The trick is being able to reverse that movement, or at least alter the speed.
Four steps into the future
As it turns out, time travel happens regularly, and we have evidence of this thanks to Albert Einstein's well-known work. The speed with which time passes depends on the physical speed with which you move in space.
The Russian cosmonaut Gennady Padalka he is known to be one of the most skilled time travelers on the planet: it was 0,0227 seconds into the future for spending so much time in orbit around the Earth at thousands of kilometers per hour compared to the rest of us stuck on the surface.
Even our satellites always travel in time. During the early days of global positioning systems (GPS), scientists and technicians working on the nascent technology realized that it wouldn't work without taking into account that their satellites were moving a little bit forward in time relative to devices that received the data on the ground.
Perhaps an even more extreme example comes from the particles thrown into the LHC, the Geneva particle accelerator. In there the particles accelerate to over 99% of the speed of light, so they travel into the future every time the system is activated.
No DeLorean, then?
Given the current circumstances and the scientific literature, the time travel we see in movies is far from possible.
The denied Chinese project hints at something that "could prolong life by using Albert Einstein's theory of general relativity to distort space-time." From the descriptions it looks like a way to force humans into a prolonged period of "hibernation" before long space travel.
Sure, when you wake up it will seem like you have traveled into the future, but it's a deception, isn't it?
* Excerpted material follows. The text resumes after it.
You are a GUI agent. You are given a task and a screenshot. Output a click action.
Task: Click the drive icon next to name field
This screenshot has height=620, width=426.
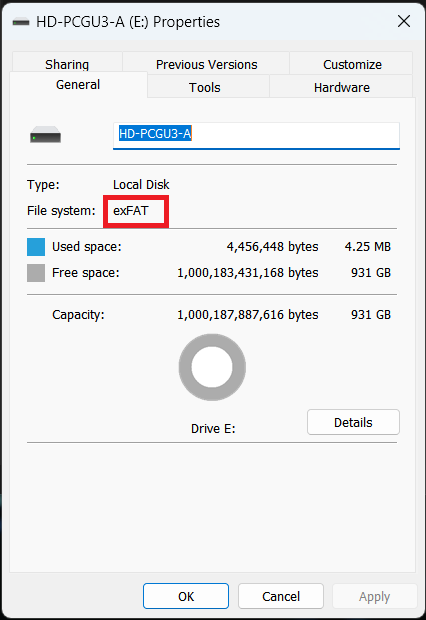click(x=45, y=135)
All that time will have passed: we just wouldn't be aware of it. Nothing else.
Waiting for the space-time tunnel
Until someone understands how to change the position of a person or object on the timeline in a way other than just going faster than everyone else, "Back to the Future" won't happen. Most of the physicists working on the subject seem to agree, except Ron Mallet.
Traveling back in time seems to be considered largely impossible, at least according to our current understanding of the universe. There are many theories involving concepts like using a space-time tunnel to handle it, but you are looking for them yourself.
Also because there is another detail: no one has ever even proved the existence of a space-time tunnel.
Gianluca Riccio, born in 1975, is the creative director of an advertising agency, copywriter and journalist. He is affiliated with Italian Institute for the Future, World Future Society and H +, Network of Italian Transhumanists. Since 2006 he directs Futuroprossimo.it, the Italian resource of Futurology.
Futuroprossimo.it is an Italian resource of futurology opened since 2006: every day news about the near future. Scientific discoveries, medical research, prototypes, concepts and predictions about the future for free.
Gianluca Riccio, copywriter and journalist - Born in 1975, he is the creative director of an advertising agency, he is affiliated with the Italian Institute for the Future, World Future Society and H +, Network of Italian Transhumanists.